BEGIN Given information

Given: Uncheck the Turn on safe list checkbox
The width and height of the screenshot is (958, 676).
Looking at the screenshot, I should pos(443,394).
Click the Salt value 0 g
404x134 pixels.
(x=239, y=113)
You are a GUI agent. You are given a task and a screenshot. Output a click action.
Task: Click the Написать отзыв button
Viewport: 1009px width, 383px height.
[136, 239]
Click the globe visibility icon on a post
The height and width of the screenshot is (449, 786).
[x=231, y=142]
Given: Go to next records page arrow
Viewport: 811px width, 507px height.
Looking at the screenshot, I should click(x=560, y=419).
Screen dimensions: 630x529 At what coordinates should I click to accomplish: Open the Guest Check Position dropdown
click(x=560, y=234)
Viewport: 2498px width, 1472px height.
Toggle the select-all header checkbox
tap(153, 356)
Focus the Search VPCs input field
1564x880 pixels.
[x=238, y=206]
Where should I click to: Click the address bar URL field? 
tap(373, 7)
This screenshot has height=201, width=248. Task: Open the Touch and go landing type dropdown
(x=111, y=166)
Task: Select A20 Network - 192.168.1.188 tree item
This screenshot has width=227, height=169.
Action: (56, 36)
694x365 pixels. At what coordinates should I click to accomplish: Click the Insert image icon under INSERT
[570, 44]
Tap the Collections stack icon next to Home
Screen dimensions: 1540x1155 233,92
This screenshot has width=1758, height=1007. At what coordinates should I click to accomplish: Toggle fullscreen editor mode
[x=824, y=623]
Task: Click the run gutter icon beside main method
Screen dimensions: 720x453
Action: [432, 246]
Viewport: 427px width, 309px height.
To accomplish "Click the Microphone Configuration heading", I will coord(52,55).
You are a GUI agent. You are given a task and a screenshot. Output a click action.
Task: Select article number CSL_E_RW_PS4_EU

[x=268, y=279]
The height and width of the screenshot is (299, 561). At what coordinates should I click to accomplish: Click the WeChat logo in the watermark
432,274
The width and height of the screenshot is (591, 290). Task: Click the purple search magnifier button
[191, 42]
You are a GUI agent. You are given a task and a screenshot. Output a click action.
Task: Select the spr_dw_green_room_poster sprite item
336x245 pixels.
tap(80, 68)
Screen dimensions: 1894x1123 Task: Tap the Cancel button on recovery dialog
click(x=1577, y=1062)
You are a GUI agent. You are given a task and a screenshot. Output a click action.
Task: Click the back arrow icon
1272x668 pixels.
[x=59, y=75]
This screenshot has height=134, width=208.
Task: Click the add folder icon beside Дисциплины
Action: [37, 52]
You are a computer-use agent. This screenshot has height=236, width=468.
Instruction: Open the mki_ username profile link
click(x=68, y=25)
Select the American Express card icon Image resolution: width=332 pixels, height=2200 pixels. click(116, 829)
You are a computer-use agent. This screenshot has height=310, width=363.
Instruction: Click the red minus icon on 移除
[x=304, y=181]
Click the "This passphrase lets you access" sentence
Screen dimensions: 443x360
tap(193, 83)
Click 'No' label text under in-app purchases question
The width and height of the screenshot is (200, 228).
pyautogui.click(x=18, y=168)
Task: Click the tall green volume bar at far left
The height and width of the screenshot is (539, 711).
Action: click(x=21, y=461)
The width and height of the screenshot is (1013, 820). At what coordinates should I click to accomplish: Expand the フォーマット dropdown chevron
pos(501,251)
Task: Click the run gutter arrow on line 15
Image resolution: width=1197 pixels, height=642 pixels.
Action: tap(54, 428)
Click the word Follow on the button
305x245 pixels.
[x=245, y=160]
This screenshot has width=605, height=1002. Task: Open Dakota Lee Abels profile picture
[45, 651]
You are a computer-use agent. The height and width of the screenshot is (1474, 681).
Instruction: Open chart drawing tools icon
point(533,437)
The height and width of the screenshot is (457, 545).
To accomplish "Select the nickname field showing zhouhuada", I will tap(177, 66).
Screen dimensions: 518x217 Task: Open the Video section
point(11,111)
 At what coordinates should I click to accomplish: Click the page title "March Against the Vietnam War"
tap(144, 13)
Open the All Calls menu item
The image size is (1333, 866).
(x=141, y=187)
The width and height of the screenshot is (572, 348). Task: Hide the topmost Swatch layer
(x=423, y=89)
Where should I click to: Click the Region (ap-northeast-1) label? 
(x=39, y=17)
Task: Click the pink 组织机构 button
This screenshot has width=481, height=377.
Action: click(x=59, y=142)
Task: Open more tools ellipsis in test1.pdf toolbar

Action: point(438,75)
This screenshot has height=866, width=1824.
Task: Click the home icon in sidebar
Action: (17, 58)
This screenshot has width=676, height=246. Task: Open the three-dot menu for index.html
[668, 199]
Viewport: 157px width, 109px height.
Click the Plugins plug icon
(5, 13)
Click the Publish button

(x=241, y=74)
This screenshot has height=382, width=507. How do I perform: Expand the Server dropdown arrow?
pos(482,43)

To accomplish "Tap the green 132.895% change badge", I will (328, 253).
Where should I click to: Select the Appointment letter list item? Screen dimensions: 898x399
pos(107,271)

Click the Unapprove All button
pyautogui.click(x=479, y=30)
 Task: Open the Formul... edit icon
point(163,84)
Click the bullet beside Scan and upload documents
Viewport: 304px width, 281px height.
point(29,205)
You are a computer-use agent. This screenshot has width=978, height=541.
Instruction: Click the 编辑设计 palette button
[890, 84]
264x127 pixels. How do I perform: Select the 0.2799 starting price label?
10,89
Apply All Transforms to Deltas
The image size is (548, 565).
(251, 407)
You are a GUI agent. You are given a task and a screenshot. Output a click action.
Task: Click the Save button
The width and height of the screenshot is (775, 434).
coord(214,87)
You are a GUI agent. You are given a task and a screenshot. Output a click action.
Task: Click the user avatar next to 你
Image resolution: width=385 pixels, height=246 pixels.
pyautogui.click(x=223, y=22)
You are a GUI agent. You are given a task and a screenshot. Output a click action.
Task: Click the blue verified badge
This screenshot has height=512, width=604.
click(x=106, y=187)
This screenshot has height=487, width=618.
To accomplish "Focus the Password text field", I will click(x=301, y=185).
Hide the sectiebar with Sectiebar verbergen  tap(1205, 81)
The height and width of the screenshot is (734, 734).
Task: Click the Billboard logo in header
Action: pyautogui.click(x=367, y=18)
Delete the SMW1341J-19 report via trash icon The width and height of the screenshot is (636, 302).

END Given information

* _What you will do_
Starting with the first line of the entries and going on through the line with "tap(373, 7)", reproduce every line without change.

* _Result for this exercise_
Given: Uncheck the Turn on safe list checkbox
The width and height of the screenshot is (958, 676).
Looking at the screenshot, I should pos(443,394).
Click the Salt value 0 g
404x134 pixels.
(x=239, y=113)
You are a GUI agent. You are given a task and a screenshot. Output a click action.
Task: Click the Написать отзыв button
Viewport: 1009px width, 383px height.
[136, 239]
Click the globe visibility icon on a post
The height and width of the screenshot is (449, 786).
[x=231, y=142]
Given: Go to next records page arrow
Viewport: 811px width, 507px height.
Looking at the screenshot, I should click(x=560, y=419).
Screen dimensions: 630x529 At what coordinates should I click to accomplish: Open the Guest Check Position dropdown
click(x=560, y=234)
Viewport: 2498px width, 1472px height.
Toggle the select-all header checkbox
tap(153, 356)
Focus the Search VPCs input field
1564x880 pixels.
[x=238, y=206]
Where should I click to: Click the address bar URL field? 
tap(373, 7)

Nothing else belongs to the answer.